A coaxial planetary gear structure bicycle assisting mechanism
By designing a coaxial planetary gear structure and a ratchet mechanism, the problems of low space utilization and heavy weight of bicycle power assist mechanisms are solved, realizing coordinated drive between the motor and human power and improving riding efficiency.
Patent Information
- Authority / Receiving Office
- CN · China
- Patent Type
- Utility models(China)
- Current Assignee / Owner
- ZHUZHOU GEAR CO LTD
- Filing Date
- 2025-06-19
- Publication Date
- 2026-06-26
AI Technical Summary
Existing bicycle assist mechanisms have large axial space, low space utilization, and heavy weight, making it difficult to meet the cycling needs of hilly areas.
The coaxial planetary gear structure is adopted, and the motor and the planetary gear mechanism are set coaxially. Combined with the ratchet mechanism and one-way bearing, the motor and human power can work together to drive the motor. The motor shaft and the sun gear are connected through the one-way bearing, and the ratchet mechanism ensures the connection between the cage and the long shaft.
The axial space is shortened, improving space utilization, reducing weight, increasing the speed ratio, and the motor and human power work together to reduce additional load and improve riding efficiency.
Smart Images

Figure CN224409534U_ABST
Abstract
Description
Technical Field
[0001] This utility model relates to the field of bicycle drive device technology, and specifically provides a coaxial planetary gear structure bicycle power assist mechanism. Background Technology
[0002] Bicycles are a very practical and environmentally friendly means of transportation, and their usage and popularity are becoming increasingly widespread, with more and more enthusiasts. However, in cities in the south with many hills, the terrain with many hills and slopes makes cycling more difficult, and single human-powered bicycles are difficult to meet the needs of efficient cycling. The promotion of single human-powered bicycles has been greatly limited. Therefore, electric bicycles are needed to solve the problem of bicycle use in the hilly and mountainous areas of the south.

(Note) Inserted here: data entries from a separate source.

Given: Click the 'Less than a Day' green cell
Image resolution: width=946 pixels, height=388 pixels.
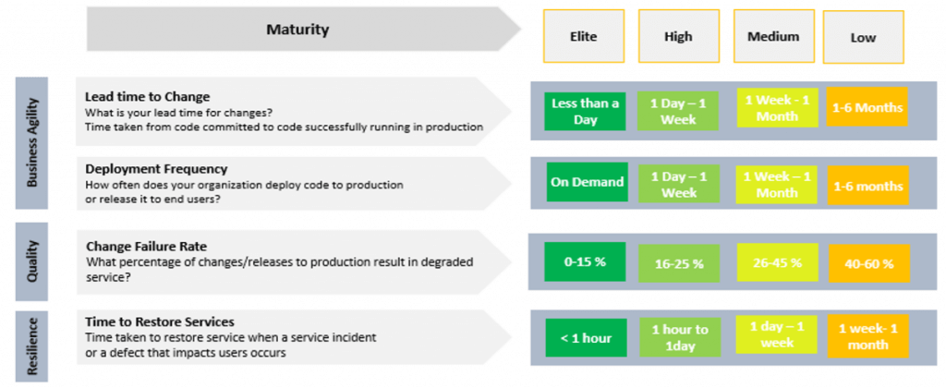Looking at the screenshot, I should click(x=585, y=110).
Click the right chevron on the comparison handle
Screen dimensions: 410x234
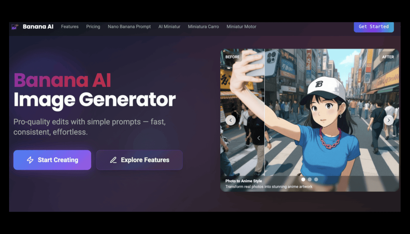coord(270,138)
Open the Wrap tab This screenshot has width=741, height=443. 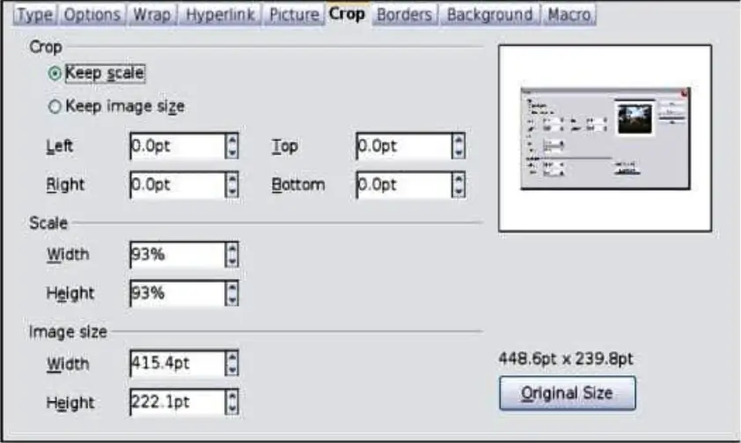(x=151, y=15)
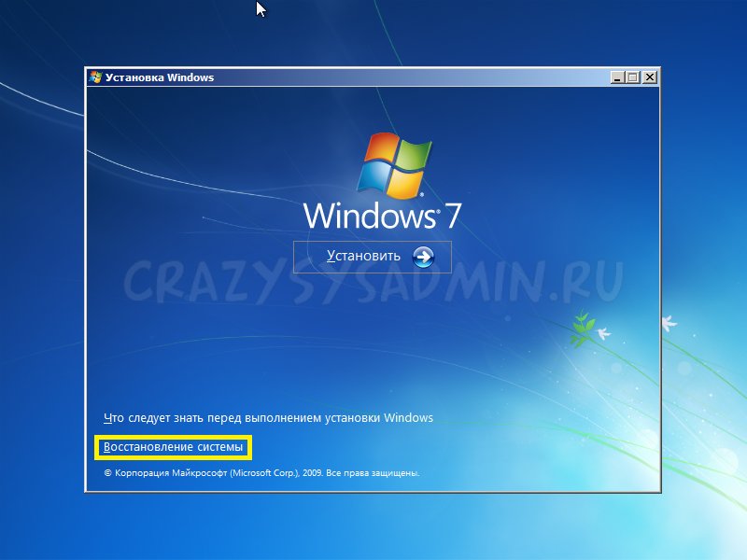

[0003] Currently, bicycle power assist mechanisms typically combine a motor with a parallel shaft reducer. While this structure is simple, it suffers from problems such as large axial space, low space utilization, and high weight, increasing costs and hindering overall space utilization of the bicycle frame. Therefore, there is a need to design a bicycle power assist mechanism that can shorten axial space, improve space utilization, and reduce weight. Utility Model Content
[0004] To solve the above problems, this utility model provides a coaxial planetary gear structure bicycle assist mechanism that can meet the assist needs of bicycles in hilly areas, improve space utilization, and reduce the overall weight of the bicycle.

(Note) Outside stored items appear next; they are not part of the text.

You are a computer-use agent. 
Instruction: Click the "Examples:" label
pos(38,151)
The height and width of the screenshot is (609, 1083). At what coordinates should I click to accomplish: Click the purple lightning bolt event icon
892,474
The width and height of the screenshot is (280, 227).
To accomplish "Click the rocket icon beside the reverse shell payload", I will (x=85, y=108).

[0005] This utility model provides a coaxial planetary gear structure bicycle assist mechanism, including a long shaft for connecting the pedals on both sides of the bicycle. A housing assembly is mounted on the long shaft. A motor assembly and a planetary gear mechanism are located between the long shaft and the housing assembly. The long shaft passes through the housing assembly, the motor assembly, and the planetary gear mechanism, and is coaxially arranged with these components. A sprocket located outside the housing assembly is connected to the long shaft. The planetary gear mechanism is located between the motor assembly and the sprocket. The planetary gear mechanism includes a cage, planetary gears mounted on the cage, a sun gear meshing with the planetary gears, and an internal gear ring connected to the housing assembly. The planetary gears mesh with the internal gear ring. A ratchet mechanism and a sensor are located within the cage on the long shaft. The cage is connected to the long shaft via the ratchet mechanism, and its outer end extends to the outside of the housing assembly and connects to the sprocket. The motor shaft in the motor assembly extends inside the cage and is located on the side of the ratchet mechanism away from the sprocket. The motor shaft in the motor assembly is connected to the sun gear via a one-way bearing.
[0006] Furthermore, the housing assembly includes a front housing, a rear housing, and a middle housing located between the front housing and the rear housing. The motor assembly is located within the front housing, and the motor shaft of the motor assembly extends into the middle housing and the rear housing. A connecting bearing is included between the middle housing and the motor shaft.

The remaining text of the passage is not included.